Today, we will talk about a ransomware that does not follow in the footsteps of its siminals which is to change the name of the recorded files, Industrial Spy Market does not change the names of the files. After the encryption process is complete, this ransomware leaves a ransom-demand message titled “readme.html” on the desktop.
The ransomware family is relatively simple and parts of the code still appear to be under development. “Industrial Spy” uses very few obfuscation methods other than “building strings on the stack at runtime”. The ransomware also lacked many of the features common to modern ransomware families (eg “anti-debug”, “anti-sandbox”, etc.), although this may change in the future.
Currently, not many “Industrial Spy” ransomware samples have been observed “in the wild.” However, the group adds two new organizations that are victims of its attacks every month. The first victim at the leak site occurred on March 15, 2022; the total number of victims in the portal was 37 on July 25, 2022, so if we should keep an eye on how this will evolve.

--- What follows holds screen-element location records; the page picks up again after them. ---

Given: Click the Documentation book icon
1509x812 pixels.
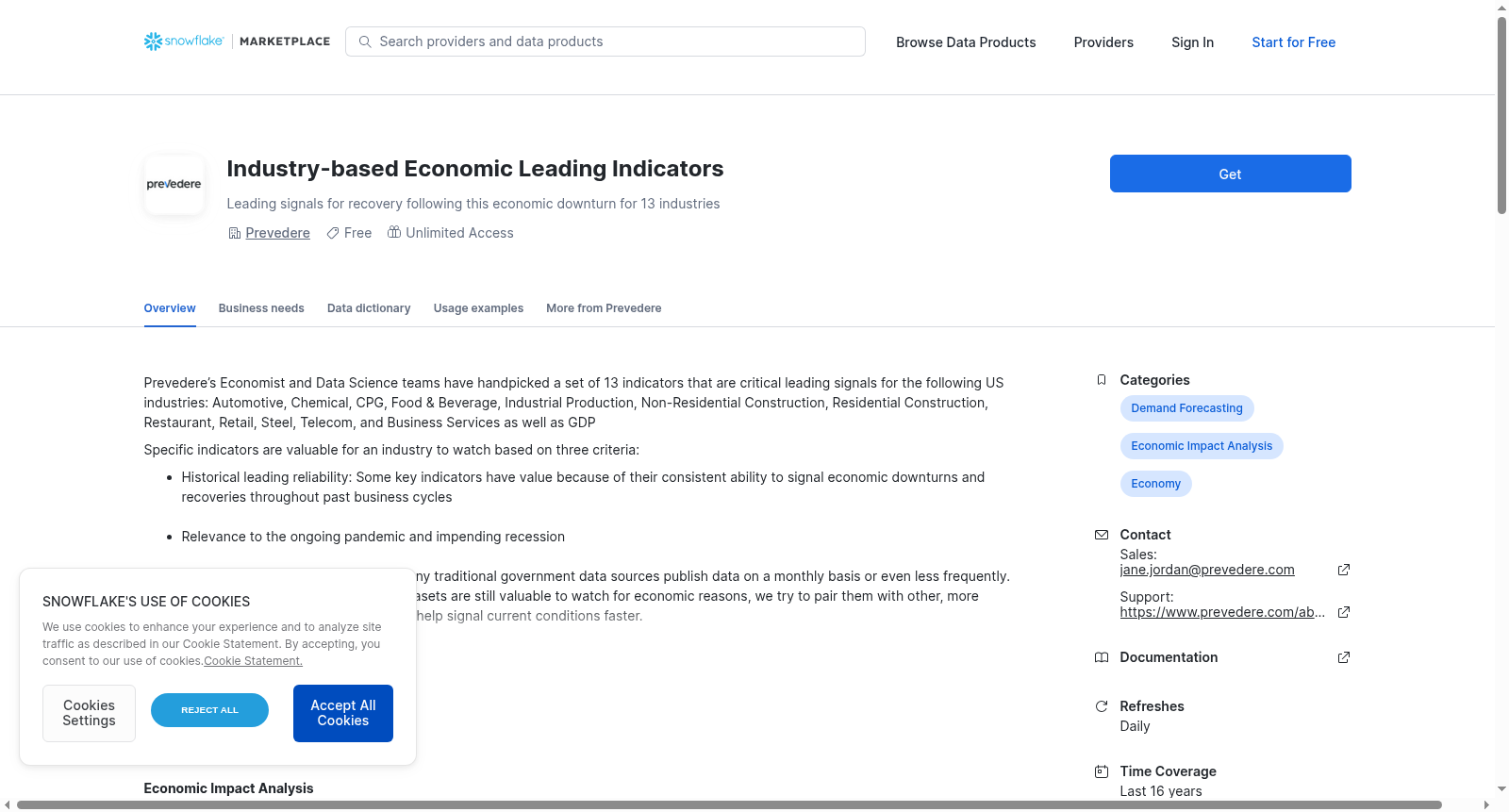Looking at the screenshot, I should (1101, 657).
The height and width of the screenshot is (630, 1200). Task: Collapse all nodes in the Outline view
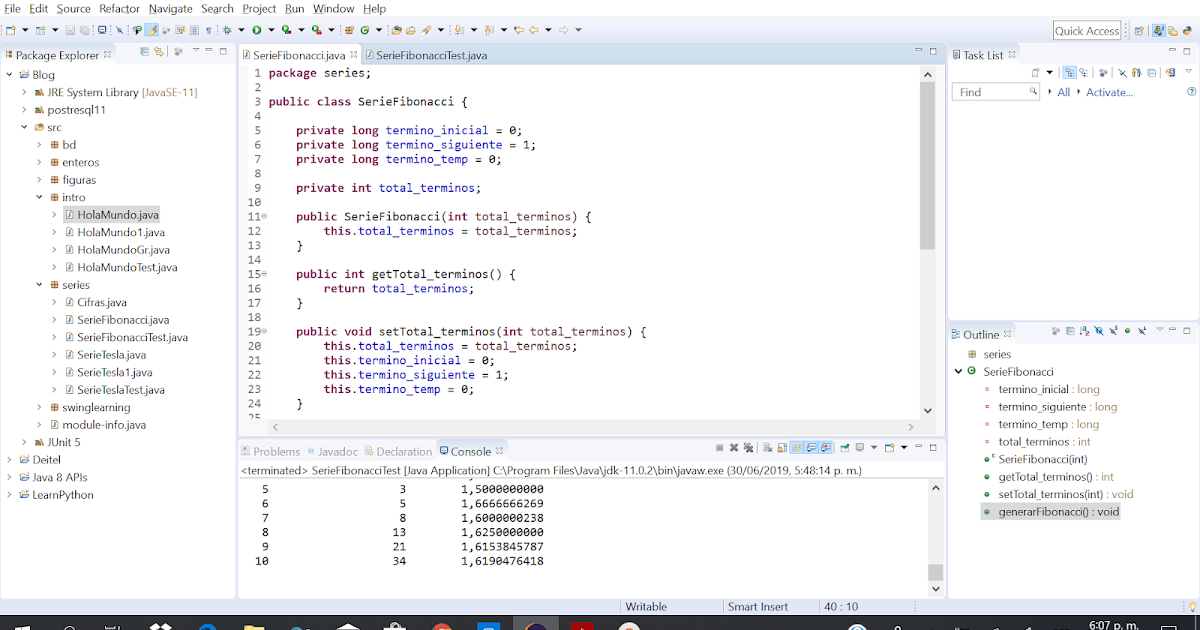(x=1070, y=333)
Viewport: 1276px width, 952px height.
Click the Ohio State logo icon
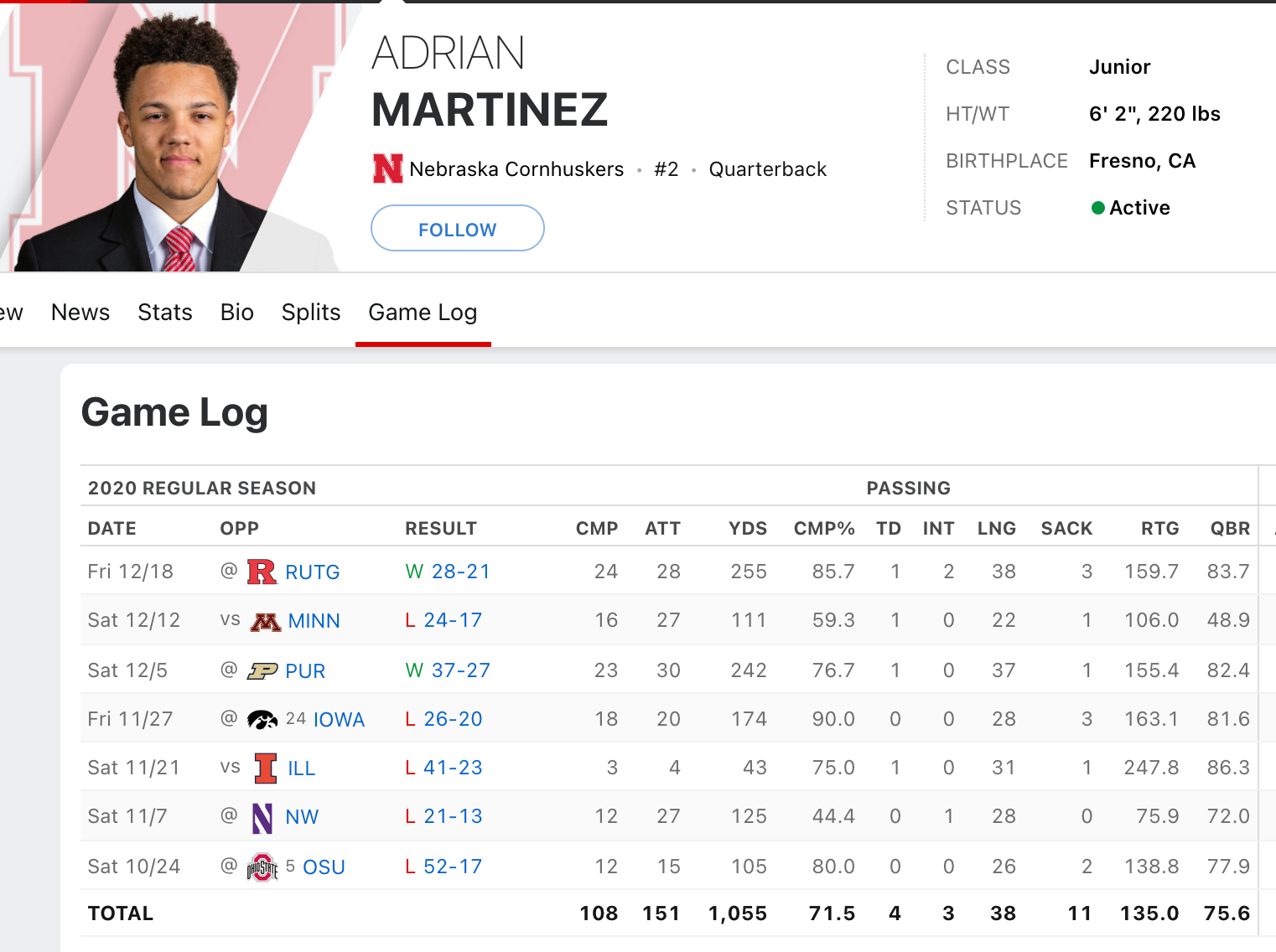point(262,867)
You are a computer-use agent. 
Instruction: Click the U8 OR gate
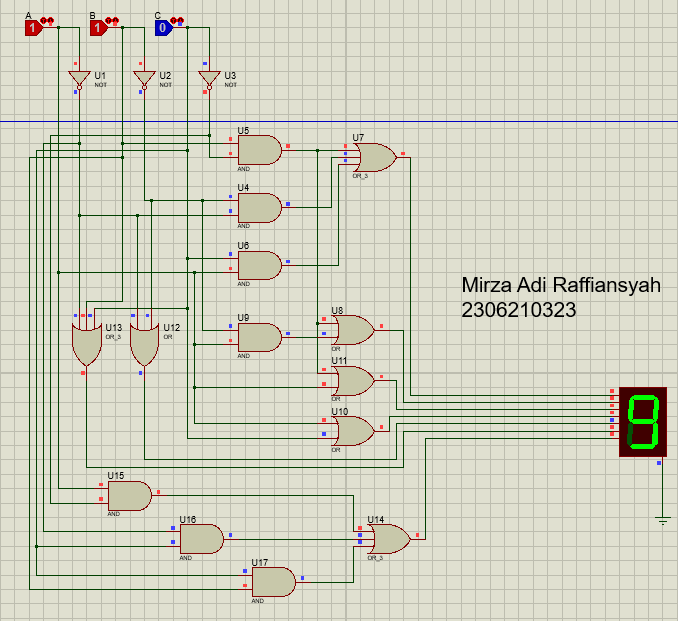(353, 330)
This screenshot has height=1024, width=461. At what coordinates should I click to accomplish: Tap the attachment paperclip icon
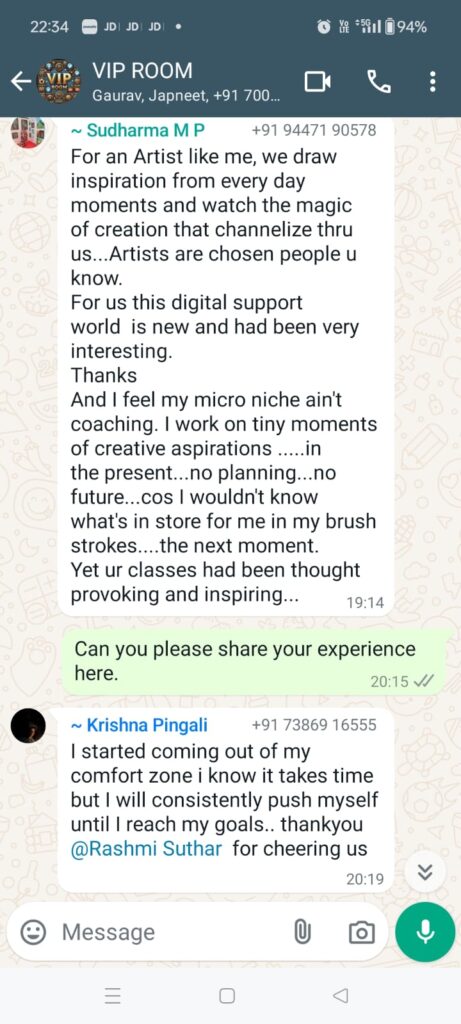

This ransomware as well as other malicious programs are distributed using phishing and social engineering techniques. Malicious software is usually presented as a bundle (bundled) with ordinary programs/media. Infectious files can be in various formats, for example, PDF and Microsoft Office documents, archives (ZIP, RAR, etc.), executables (.exe, .run, etc.), JavaScript, etc. When such a file is opened, the chain of infection is triggered.
The most common distribution methods include: drive-by downloads (stealth and deceptive), malicious attachments and links in emails and spam messages, unreliable download media (e.g. unofficial and free file-hosting sites, Peer-to-Peer sharing networks, etc.), illegal software activation tools (“cracks”) and fake updates so it is important not to trust sites like the ones mentioned above.